The definition of "brownfields" includes unused or underutilized urban sites that are (or may have been) contaminated by prior use. It has been estimated that as many as 650,000 brownfield sites exist in the United States and that the total cost of restoring these sites to productive use may be in excess of $650 billion. Redevelopment of brownfields, it has been argued, is a key factor in ameliorating "urban sprawl" and the adverse social, economic and environmental impacts associated therewith.
The present study addressed four questions. The first of these focused on the extent to which the redevelopment of brownfields reduces developmental pressures on undeveloped suburban or rural areas ("greenfields"). The second question concerned economic benefits that are induced by the redevelopment of brownfields. Statutes and regulations that either inhibit the redevelopment of brownfields or that encourage the development of greenfields were the focus of questions three and four. Question three addressed federal statutes and regulations while question four addressed statutes and regulations at the state and local level.
In addition to answering these questions, this research sheds light on answers to two key, higher-level, questions. First, does the redevelopment of brownfields actually serve as a check or constraint on urban sprawl? Second, what are the critical factors (and the relative weights of those factors) that most influenced specific decisions to redevelop brownfields?
The first of these two higher-level questions is of particular relevance regarding the development of "greenfields" (previously undeveloped lands such as agricultural or forest lands). To answer this question, successful brownfield redevelopment projects were analyzed in terms of the amount of land that the same project would have required if it had been developed in a greenfield area. Calculation of these "areal differentials" indicated that the same project would have required significantly more land had it been developed in a greenfield area. The overall mean for the three subcategories into which the data were divided (industrial development, commercial development and residential development) was 4.5. This means, in essence, that every brownfield acre redeveloped would have required a minimum of 4.5 acres had the same project been located in a greenfield area. Of the 142 samples (derived from 48 specific brownfield redevelopment projects) that were analyzed in the study, 108 (76.1%) would have required more land in a greenfield area than was actually used by the brownfield redevelopment project. The total area of land used by all of the brownfield redevelopment projects was 142.7 acres. Had these same projects been constructed in a greenfield area, a minimum of 645.9 acres would have been required.

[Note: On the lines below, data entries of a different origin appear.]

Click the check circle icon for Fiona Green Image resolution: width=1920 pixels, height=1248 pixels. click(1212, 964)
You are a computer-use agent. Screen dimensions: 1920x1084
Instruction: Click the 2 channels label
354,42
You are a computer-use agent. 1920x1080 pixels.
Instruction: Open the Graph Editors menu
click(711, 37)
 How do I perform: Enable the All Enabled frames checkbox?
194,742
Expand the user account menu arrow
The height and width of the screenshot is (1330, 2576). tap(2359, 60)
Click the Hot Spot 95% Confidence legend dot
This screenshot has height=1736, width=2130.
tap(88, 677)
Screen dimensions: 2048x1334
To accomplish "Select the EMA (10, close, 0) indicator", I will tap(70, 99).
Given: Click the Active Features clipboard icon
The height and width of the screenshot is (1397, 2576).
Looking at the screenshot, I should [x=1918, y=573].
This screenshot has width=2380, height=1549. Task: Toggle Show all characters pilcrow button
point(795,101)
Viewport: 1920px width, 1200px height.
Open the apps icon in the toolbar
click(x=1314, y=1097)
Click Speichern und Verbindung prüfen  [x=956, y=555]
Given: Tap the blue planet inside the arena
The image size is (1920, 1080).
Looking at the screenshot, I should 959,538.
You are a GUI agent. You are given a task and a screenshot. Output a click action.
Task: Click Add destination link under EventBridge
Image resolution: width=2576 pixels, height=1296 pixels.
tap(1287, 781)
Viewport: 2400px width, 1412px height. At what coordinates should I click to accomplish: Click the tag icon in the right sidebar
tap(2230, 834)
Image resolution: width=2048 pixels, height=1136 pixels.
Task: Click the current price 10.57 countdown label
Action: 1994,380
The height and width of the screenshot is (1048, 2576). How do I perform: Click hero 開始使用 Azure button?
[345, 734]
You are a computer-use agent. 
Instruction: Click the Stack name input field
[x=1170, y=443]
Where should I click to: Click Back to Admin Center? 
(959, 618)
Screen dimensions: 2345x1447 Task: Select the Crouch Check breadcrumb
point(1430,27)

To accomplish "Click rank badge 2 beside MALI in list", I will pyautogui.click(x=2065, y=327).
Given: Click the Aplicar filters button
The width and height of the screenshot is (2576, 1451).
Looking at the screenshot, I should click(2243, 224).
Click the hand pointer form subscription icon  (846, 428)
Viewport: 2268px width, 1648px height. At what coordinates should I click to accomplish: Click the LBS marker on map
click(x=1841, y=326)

When subdivided by category, the data indicate that the redevelopment of one acre of brownfields (1) if for industrial purposes, would have required 6.2 acres in a greenfield area (95% confidence interval: ± 5.4 acres), (2) if for commercial purposes, would have required 2.4 acres in a greenfield area (95% confidence interval: ± 0.6 acres) and (3) if for residential purposes would have required 5.6 acres in a greenfield area (95% confidence interval: ± 2.5 acres). Of the 142 samples, 19 of 29 industrial samples (65.5%), 39 of 53 commercial samples (73.6%) and 50 of 60 residential samples (83.3%) would have required more land if the specific redevelopment project had been located in a greenfield area.
The second key question involved the determination of critical factors (and
the relative weights of those factors) that most influenced specific decisions
to redevelop brownfields. Individuals involved in the redevelopment of brownfields
in six metropolitan areas were interviewed with specific questions focusing
on the critical, site-specific factors that most influenced their decisions.
An analysis of the results of these interviews indicated that there are five
critical factors that most influence brownfield redevelopment decisions: (1)
the "market mismatch" between brownfields and greenfields, (2) actual
or perceived urban crime, (3) intergovernmental competition, (4) the need to
assemble parcels of land into tracts of sufficient size to permit economic redevelopment
as well as the need to clear title to such lands and (5) the need for local
governmental leadership. The relative weights of these critical factors varied
among both the individuals interviewed and the metropolitan areas investigated.